The Indian Space Research Organisation (Isro) has told the Commission for Air Quality Management in NCR and Adjoining Areas (CAQM) that farm fire data currently extracted from different satellites may not be present ground reality, and that it will develop in-house algorithms to analyse foreign satellite data to get accurate counts.
The space agency’s response to farm fires in the country was shared by CAQM with the Supreme Court in an affidavit Thursday after the apex court’s latest directions to procure data from geostationary satellites instead of from Nasa’s polar-orbiting satellites and to make it available for states to take prompt action.
On Monday, the Supreme Court was informed that there could be an undercount in the data on farm fires collected through the polar-orbiting Nasa satellite. A senior Nasa scientist’s recent claim on X that farmers are evading satellite detection due to its limited capacity to capture farm fire events between 10.30 am and 1.30 pm was brought to the attention of the apex body. The apex court was also informed that data from GEO-KOMPSAT 2A, the geostationary Korean satellite, had picked up fires after Nasa’s polar-orbiting had passed, raising questions over the count of farm fires.
In its letter to CAQM, Isro has said the Supreme Court’s concerns are valid, and that efforts are on to get an accurate estimate. The pollution control and monitoring body has submitted Isro’s response in the affidavit it submitted to the Supreme Court.

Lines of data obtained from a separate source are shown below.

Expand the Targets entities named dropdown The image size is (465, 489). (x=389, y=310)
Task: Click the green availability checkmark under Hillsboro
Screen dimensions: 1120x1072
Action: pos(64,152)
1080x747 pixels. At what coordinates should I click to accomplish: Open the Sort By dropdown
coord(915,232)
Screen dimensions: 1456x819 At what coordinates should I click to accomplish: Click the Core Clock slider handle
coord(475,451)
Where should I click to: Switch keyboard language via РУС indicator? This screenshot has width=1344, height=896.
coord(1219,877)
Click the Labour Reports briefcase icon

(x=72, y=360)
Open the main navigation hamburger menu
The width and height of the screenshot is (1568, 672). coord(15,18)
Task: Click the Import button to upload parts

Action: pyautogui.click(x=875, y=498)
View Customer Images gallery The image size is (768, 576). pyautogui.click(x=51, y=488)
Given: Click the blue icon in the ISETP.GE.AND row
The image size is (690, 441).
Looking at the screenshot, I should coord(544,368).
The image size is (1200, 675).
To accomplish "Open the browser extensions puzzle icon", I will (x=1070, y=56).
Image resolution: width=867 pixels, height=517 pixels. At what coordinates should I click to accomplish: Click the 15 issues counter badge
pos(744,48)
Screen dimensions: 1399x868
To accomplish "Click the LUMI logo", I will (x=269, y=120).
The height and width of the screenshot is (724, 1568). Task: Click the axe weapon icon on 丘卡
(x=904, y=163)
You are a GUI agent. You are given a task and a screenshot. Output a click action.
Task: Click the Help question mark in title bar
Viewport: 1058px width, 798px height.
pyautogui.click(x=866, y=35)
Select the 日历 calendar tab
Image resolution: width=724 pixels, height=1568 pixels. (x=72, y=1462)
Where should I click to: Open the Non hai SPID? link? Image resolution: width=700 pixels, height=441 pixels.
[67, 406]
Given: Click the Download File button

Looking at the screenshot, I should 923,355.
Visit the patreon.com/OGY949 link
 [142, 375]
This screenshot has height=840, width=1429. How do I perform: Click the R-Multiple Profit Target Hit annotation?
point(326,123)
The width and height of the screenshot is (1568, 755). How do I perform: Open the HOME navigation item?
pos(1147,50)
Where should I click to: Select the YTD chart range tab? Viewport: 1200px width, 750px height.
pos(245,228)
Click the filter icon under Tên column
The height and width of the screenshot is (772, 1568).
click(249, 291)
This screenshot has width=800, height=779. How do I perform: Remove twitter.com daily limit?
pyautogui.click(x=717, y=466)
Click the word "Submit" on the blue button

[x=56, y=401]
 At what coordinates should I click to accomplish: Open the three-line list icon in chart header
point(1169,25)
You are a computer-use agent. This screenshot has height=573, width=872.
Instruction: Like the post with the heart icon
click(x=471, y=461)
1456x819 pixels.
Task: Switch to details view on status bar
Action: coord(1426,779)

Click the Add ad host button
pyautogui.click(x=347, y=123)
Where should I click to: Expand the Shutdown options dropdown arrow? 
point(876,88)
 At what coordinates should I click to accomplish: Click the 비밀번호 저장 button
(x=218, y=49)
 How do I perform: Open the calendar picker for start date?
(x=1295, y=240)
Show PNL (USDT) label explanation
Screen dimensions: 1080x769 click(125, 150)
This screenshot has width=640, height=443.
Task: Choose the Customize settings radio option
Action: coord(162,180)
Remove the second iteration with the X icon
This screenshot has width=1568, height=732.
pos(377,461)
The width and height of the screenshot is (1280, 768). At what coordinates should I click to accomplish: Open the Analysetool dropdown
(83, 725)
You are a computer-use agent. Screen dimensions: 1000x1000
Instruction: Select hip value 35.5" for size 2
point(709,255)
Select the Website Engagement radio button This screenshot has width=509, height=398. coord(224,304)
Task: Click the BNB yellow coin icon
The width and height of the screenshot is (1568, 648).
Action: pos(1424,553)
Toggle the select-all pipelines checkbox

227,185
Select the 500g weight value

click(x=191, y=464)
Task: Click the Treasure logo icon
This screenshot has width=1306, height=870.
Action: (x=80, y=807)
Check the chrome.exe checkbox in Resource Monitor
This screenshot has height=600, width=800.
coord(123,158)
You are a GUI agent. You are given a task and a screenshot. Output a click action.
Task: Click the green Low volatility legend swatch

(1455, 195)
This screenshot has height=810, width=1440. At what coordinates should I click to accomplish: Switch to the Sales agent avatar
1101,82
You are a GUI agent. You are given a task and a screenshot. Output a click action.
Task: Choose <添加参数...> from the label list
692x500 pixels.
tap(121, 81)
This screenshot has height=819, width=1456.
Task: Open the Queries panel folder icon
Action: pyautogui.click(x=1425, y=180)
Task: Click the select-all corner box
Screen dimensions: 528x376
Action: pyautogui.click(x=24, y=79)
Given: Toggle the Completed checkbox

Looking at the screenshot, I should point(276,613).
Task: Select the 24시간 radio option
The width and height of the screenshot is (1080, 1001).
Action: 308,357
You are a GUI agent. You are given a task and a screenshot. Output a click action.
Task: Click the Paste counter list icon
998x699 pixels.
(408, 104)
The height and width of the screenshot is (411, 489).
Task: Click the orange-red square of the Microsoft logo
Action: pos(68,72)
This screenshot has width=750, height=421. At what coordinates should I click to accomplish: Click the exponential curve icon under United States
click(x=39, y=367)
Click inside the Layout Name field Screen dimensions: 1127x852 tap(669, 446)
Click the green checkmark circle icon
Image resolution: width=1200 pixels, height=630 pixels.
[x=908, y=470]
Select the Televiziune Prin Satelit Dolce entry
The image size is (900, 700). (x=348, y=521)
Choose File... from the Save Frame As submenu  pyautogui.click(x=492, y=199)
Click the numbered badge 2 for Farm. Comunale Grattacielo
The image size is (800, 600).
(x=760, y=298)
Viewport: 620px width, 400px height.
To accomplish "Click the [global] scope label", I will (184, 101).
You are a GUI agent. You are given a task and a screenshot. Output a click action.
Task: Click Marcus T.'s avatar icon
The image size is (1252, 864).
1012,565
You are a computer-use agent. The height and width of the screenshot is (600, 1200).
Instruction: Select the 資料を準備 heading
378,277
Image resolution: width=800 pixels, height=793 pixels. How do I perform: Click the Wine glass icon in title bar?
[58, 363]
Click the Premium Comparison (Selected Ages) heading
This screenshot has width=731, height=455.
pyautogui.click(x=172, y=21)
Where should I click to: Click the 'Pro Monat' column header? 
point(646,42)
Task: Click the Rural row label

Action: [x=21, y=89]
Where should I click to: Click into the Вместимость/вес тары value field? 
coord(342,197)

Speaking about the different satellites available in the afternoon or evening, the affidavit said INSAT-3DR, Geo-Kompsat 2-AMI, Meteosat-9, Feng Yun-4A/4B, HIMAWARI-8 from India, South Korea, European Union, China and Japan, respectively, are inadequate to give an accurate farm fire count.
Government agencies, including the Indian Agricultural Research Institute (IARI) and various state remote sensing centres, at present, use data from the Nasa satellites Suomi NPP, Terra MODIS, and Aqua MODIS.
However, Isro said using data from the available satellites is still insufficient. Coarse-resolution, the need for the development of specific algorithms to process the raw data, lack of validation over India, and lack of evaluation of the accuracy of the data and its analysis were cited as as reasons by the space agency for its reluctance to use the satellites’ data.
“Data processing and fire detection algorithms for foreign geostationary satellite data are developed by respective agencies and are not validated over India…The active fire products from current geostationary platforms are sub-optimal for operational use for crop fire monitoring over Punjab and Haryana regions,” said Isro.
It said INSAT-3DR, the Indian satellite with a 30-minute observation frequency, cannot be used to accurately detect farm fire counts yet, because the images generated by it are of coarser resolution compared to Aqua MODIS. The number of fires, hence, detected using this satellite is far less, especially in Punjab and Haryana. Isro said it may upgrade the fire algorithms of the latest INSAT-3DS within six weeks.
The space agency has said it will complete the data evaluation of Meteosat-9 and GK2 satellites in a month, and that it is yet to evaluate the usability of data set from another two sets of satellites (GK-2 and FY-2G/2H satellites) over the Indian region.
“In-house development of algorithms for analysing the satellite data from foreign satellites for fire products generation and validation over Area of Interest requires considerable efforts. However, ISRO will continue to work on it,” the space agency said.